• OBJECTIVE: Could you output the entries from the line with "Where should I click to: Select player" up to and including the line with "Image resolution: width=1099" as a two-column CSV with headers instruction and click, one row per entry? Put each entry's text in one quoted field and its answer in another, with line breaks turned into spaces.
== DATA SHOWN
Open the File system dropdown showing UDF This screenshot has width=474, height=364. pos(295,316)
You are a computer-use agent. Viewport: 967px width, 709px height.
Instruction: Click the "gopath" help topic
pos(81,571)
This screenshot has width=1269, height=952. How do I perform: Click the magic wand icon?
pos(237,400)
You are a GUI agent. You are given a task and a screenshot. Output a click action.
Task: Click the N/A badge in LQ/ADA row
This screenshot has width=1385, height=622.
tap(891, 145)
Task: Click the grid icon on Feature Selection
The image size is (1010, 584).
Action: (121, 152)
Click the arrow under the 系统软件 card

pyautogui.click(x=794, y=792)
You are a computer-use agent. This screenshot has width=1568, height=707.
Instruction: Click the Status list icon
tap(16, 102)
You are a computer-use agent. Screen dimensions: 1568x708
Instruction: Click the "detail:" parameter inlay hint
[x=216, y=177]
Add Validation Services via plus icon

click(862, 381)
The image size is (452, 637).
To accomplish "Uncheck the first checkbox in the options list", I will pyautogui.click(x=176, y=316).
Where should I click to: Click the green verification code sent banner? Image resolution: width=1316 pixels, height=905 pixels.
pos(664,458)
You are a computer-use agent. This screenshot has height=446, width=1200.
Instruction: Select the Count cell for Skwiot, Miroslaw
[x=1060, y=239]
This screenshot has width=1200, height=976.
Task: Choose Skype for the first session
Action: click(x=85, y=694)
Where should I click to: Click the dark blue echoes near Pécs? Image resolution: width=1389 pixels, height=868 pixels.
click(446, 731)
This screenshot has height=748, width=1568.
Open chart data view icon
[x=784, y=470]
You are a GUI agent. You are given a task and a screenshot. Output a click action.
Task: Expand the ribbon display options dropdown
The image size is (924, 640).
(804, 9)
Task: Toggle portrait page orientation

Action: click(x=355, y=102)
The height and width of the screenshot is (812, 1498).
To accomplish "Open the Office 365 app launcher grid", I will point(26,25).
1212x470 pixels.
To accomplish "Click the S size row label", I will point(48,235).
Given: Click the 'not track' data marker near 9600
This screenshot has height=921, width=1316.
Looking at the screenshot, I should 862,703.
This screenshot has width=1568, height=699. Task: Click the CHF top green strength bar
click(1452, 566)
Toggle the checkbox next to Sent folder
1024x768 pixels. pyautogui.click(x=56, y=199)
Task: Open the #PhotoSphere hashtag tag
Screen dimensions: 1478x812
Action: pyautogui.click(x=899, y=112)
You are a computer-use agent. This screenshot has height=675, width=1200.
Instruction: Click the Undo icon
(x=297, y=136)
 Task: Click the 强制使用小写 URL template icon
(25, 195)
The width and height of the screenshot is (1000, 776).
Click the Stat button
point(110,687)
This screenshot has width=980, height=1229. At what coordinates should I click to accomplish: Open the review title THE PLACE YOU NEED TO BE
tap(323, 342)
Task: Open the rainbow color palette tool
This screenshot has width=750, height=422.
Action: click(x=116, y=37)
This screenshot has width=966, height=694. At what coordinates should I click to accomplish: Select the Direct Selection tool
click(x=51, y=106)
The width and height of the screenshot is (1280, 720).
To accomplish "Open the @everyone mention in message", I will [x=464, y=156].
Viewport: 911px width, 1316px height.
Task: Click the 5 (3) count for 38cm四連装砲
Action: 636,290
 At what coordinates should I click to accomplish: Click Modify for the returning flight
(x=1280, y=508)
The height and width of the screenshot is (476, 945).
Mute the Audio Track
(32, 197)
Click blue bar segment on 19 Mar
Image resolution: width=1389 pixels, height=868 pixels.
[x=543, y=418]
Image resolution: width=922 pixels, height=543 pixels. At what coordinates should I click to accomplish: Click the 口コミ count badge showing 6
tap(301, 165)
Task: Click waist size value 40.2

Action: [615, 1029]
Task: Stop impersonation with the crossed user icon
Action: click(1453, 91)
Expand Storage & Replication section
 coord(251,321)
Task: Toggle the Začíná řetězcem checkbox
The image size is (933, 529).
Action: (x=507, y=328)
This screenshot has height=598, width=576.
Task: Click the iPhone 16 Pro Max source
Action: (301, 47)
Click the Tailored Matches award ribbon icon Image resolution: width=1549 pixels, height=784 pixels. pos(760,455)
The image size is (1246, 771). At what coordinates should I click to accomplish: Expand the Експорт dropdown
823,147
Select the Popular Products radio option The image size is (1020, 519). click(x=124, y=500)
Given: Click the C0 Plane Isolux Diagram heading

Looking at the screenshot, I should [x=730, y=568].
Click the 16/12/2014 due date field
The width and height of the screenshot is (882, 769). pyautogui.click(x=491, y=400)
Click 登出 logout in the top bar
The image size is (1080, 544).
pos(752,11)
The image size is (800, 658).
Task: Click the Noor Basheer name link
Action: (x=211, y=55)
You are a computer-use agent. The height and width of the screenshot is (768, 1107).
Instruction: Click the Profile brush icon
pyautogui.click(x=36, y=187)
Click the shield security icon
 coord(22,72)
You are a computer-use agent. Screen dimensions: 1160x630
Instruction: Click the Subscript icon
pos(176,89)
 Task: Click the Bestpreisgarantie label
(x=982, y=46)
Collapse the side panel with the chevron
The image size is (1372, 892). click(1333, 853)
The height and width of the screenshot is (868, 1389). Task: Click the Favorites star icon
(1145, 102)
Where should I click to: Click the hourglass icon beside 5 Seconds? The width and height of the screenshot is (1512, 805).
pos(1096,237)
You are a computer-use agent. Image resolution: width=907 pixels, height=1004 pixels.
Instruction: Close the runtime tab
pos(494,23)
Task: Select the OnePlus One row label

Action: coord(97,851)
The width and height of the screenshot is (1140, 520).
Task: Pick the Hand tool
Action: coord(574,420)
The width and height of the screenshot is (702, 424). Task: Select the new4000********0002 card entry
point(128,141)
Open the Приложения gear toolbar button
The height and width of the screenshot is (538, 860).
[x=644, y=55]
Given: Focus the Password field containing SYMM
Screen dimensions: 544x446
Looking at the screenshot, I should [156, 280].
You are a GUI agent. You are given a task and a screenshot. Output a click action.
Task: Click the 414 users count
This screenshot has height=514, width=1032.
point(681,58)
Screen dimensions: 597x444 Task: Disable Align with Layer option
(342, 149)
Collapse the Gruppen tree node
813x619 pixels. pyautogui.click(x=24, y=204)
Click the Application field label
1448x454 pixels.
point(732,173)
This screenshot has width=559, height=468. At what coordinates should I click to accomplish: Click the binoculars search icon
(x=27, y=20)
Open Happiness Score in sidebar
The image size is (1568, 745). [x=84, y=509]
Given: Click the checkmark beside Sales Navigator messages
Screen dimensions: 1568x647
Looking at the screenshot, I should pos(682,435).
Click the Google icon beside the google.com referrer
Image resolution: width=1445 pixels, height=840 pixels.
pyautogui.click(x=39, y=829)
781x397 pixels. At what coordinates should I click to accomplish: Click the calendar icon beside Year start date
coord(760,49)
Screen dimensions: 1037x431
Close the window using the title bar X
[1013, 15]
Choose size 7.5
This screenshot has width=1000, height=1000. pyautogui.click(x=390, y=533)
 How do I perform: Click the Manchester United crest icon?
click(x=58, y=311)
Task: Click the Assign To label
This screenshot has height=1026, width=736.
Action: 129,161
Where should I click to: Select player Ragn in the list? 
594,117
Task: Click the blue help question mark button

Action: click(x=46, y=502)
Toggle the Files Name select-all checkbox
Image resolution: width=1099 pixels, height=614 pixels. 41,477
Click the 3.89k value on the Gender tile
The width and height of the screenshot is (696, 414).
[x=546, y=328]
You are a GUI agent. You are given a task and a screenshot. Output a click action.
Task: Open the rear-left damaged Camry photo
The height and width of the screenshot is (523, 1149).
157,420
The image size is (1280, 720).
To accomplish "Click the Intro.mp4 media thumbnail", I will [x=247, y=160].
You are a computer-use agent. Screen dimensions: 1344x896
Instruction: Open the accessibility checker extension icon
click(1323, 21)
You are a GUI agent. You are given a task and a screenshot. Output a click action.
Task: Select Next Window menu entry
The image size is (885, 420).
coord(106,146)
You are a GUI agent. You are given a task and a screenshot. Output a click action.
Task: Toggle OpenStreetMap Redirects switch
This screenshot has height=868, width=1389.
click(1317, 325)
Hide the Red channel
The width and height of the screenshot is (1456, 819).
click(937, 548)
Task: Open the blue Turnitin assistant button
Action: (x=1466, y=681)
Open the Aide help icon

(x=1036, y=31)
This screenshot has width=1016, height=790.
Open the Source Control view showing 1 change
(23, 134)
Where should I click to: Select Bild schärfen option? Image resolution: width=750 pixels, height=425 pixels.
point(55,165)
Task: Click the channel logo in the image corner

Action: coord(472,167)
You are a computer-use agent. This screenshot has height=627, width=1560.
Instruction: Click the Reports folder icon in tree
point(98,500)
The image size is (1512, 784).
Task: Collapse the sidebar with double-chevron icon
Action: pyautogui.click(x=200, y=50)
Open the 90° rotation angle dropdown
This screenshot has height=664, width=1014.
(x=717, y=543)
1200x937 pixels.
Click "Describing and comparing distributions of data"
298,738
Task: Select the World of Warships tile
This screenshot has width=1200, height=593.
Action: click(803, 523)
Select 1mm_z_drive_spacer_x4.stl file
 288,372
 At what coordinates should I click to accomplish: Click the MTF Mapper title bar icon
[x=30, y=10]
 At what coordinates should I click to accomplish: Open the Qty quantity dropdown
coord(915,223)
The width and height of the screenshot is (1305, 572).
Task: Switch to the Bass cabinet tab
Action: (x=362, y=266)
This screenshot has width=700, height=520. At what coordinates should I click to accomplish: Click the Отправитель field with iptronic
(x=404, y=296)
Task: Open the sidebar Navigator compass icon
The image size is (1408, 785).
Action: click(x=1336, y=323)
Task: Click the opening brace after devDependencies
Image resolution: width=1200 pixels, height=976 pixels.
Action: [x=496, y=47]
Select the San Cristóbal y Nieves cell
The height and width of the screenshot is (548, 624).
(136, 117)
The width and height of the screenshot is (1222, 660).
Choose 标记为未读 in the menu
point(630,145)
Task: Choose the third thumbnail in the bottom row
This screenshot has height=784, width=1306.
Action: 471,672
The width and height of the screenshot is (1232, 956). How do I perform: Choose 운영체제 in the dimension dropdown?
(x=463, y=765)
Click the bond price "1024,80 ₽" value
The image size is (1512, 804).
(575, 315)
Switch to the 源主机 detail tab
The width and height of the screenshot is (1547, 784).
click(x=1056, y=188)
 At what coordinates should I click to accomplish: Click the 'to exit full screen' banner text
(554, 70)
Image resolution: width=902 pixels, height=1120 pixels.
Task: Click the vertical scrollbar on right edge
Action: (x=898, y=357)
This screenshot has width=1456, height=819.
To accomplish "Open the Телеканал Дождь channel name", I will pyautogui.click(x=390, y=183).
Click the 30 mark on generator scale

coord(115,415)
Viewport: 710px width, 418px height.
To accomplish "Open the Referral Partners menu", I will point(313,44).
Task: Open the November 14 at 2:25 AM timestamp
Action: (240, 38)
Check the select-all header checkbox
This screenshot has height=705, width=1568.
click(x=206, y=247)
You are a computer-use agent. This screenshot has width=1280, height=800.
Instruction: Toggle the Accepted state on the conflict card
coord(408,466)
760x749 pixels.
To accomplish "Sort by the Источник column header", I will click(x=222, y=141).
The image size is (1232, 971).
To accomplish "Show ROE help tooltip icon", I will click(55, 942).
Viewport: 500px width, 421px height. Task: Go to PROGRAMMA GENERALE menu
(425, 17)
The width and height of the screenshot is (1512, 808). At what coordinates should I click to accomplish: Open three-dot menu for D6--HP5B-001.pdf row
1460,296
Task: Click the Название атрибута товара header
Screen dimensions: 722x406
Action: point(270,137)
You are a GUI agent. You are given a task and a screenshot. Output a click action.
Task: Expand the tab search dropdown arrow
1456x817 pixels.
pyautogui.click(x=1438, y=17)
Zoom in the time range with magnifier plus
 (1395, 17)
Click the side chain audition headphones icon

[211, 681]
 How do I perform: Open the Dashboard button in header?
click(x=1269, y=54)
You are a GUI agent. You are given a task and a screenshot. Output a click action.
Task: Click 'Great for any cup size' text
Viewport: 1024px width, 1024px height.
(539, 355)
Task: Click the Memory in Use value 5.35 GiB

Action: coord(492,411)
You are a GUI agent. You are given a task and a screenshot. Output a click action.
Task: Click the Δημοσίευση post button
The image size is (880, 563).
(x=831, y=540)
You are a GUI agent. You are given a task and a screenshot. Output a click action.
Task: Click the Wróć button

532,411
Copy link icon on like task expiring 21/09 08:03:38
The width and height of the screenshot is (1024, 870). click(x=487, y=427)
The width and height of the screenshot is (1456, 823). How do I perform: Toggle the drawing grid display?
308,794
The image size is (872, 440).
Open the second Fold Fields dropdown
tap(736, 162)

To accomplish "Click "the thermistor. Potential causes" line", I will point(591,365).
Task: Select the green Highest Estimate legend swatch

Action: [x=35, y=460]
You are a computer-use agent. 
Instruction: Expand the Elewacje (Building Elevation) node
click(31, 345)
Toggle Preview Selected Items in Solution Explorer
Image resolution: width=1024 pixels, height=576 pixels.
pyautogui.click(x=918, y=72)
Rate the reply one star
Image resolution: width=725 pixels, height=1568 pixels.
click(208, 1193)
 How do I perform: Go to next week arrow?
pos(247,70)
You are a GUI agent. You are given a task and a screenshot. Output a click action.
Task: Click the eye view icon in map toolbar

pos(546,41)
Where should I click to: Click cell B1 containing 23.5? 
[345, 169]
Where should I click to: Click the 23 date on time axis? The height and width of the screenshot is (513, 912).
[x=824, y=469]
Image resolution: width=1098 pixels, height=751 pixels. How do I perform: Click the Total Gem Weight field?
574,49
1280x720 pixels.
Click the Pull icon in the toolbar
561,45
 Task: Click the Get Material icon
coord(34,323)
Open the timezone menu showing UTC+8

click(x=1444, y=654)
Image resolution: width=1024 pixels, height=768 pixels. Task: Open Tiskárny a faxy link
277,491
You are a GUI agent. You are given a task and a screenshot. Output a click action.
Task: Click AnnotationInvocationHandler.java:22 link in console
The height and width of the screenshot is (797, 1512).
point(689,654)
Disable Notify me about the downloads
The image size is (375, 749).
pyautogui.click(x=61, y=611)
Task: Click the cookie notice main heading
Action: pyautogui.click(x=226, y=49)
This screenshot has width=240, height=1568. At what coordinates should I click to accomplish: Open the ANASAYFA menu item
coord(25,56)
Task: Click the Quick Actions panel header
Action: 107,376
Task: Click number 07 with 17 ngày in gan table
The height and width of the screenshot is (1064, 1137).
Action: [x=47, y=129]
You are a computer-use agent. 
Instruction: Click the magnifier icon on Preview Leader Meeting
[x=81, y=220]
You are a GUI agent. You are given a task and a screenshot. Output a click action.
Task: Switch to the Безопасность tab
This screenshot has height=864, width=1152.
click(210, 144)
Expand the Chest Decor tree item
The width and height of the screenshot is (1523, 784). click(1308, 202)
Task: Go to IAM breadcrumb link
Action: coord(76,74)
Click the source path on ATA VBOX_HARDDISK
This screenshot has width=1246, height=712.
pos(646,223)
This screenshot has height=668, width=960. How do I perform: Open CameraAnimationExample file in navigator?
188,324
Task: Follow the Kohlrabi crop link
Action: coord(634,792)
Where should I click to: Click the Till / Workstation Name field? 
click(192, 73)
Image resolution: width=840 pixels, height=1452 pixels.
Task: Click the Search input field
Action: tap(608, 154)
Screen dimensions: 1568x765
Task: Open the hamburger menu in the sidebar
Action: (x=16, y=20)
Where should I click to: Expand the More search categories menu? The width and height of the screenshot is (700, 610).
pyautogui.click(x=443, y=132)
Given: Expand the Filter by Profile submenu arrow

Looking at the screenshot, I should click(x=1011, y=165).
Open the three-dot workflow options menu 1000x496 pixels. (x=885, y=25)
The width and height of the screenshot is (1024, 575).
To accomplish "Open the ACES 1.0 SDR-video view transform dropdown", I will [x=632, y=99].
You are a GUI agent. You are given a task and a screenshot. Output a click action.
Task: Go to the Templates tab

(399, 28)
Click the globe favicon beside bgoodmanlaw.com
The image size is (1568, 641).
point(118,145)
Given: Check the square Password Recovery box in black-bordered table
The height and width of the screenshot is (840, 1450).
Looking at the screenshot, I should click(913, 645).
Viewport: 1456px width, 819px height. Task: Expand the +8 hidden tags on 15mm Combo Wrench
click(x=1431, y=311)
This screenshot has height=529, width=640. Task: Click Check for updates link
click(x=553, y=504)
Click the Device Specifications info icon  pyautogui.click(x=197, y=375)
====
• EXERCISE ANSWER:
instruction,click
"Where should I click to: Select player Ragn in the list?","594,117"
"Task: Click the blue help question mark button","Action: click(x=46, y=502)"
"Toggle the Files Name select-all checkbox","Image resolution: width=1099 pixels, height=614 pixels. 41,477"